What you should know about Hawaii’s Prepaid Health Care Act

Written by: PeopleKeep Team
Originally published on April 28, 2020. Last updated March 31, 2021.

Originally passed in 1974 and reenacted in 1981, Hawaii’s Prepaid Health Care Act (PHCA), or employer mandate, contains important requirements regarding employer-sponsored health plans. These rules affect all employers in Hawaii with at least 1 employee working an average of 20 hours per week in a 4 week period. It’s necessary to be aware of the PHCA regulations as they impose stricter rules for employers in Hawaii than the Affordable Care Act (ACA)'s employer mandate, which was passed federally in 2010.

While there are numerous pieces to the law, the main points to be aware of are listed below.

PHCA is exempt from ERISA

The Employee Retirement Income Security Act (ERISA) was amended in 1983 to exclude the PHCA from ERISA preemption. This means that the PHCA in Hawaii is able to skirt ERISA rules and act as the main authority regarding employer health care in the state.

Plans must be “Hawaii-approved” or otherwise eligible

Employers can provide acceptable coverage by selecting an approved health care plan from a licensed insurance carrier, utilizing a self-insured health care plan (Form HC-4, Form HC-61), or by purchasing a plan of their choice. With the last option, the employer selects the health care contractor and the plan type.

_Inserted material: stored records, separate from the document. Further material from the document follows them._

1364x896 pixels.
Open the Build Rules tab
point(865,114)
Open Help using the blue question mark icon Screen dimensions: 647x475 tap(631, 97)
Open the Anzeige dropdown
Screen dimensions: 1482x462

Employees working 20+ Hours Per Week must be offered coverage

The PHCA requires that employers provide health insurance coverage to employees who work an average of 20 hours or more per week, including temporary or seasonal employees. This differs from the ACA which only requires employers to offer coverage to employees working 30 hours or more.

Employees can’t pay more than 1.5% of income

Under the PHCA, employers can’t require an employee to pay more than 1.5% of their gross monthly wages for the cost of self-only coverage. Due to this rule, many employers cover the full cost of premiums for employees.

Employers are required to cover half of premium

One of the most impactful rules states that employers are required to cover at least half of the premium for employee-only coverage. In other words, an employee will never be responsible for more than half of their total health insurance premium for self-only coverage.

Premiums for dependent coverage

In general, employers can require employees to cover 100% of the premium cost for dependents. In certain cases though, the employer is required to cover up to half of one dependent's coverage. This is a requirement when the dependent’s coverage falls in the “7b” category under the law.

Employees are required to enroll in coverage

The PHCA requires employees to enroll in their employer's plan unless an exemption applies. The most used exemption is for employees who are covered under their spouse’s employer-sponsored plan. Employees with exemptions must provide Form HC-5 to the employer documenting the exemption.

While the regulations can put employers in a difficult position with cost and administrative tasks, some benefit options can alleviate the burden. Health reimbursement arrangements (HRAs) can meet Hawaii’s health insurance requirements and are a more affordable alternative to group health insurance. Utilizing an HRA in place of a group health plan allows employers to control cost while giving employees freedom of choice when it comes to purchasing an insurance plan. The individual coverage HRA (ICHRA) is the best option for most employers, as there are no limits on what allowances can be set, helping to ensure compliance with the law. Companies opting for an ICHRA should make sure the health plans employees purchase are "Hawaii-approved," per Form HC-4, Form HC-61. The QSEHRA (qualified small employer HRA) does not meet the PHC requirements.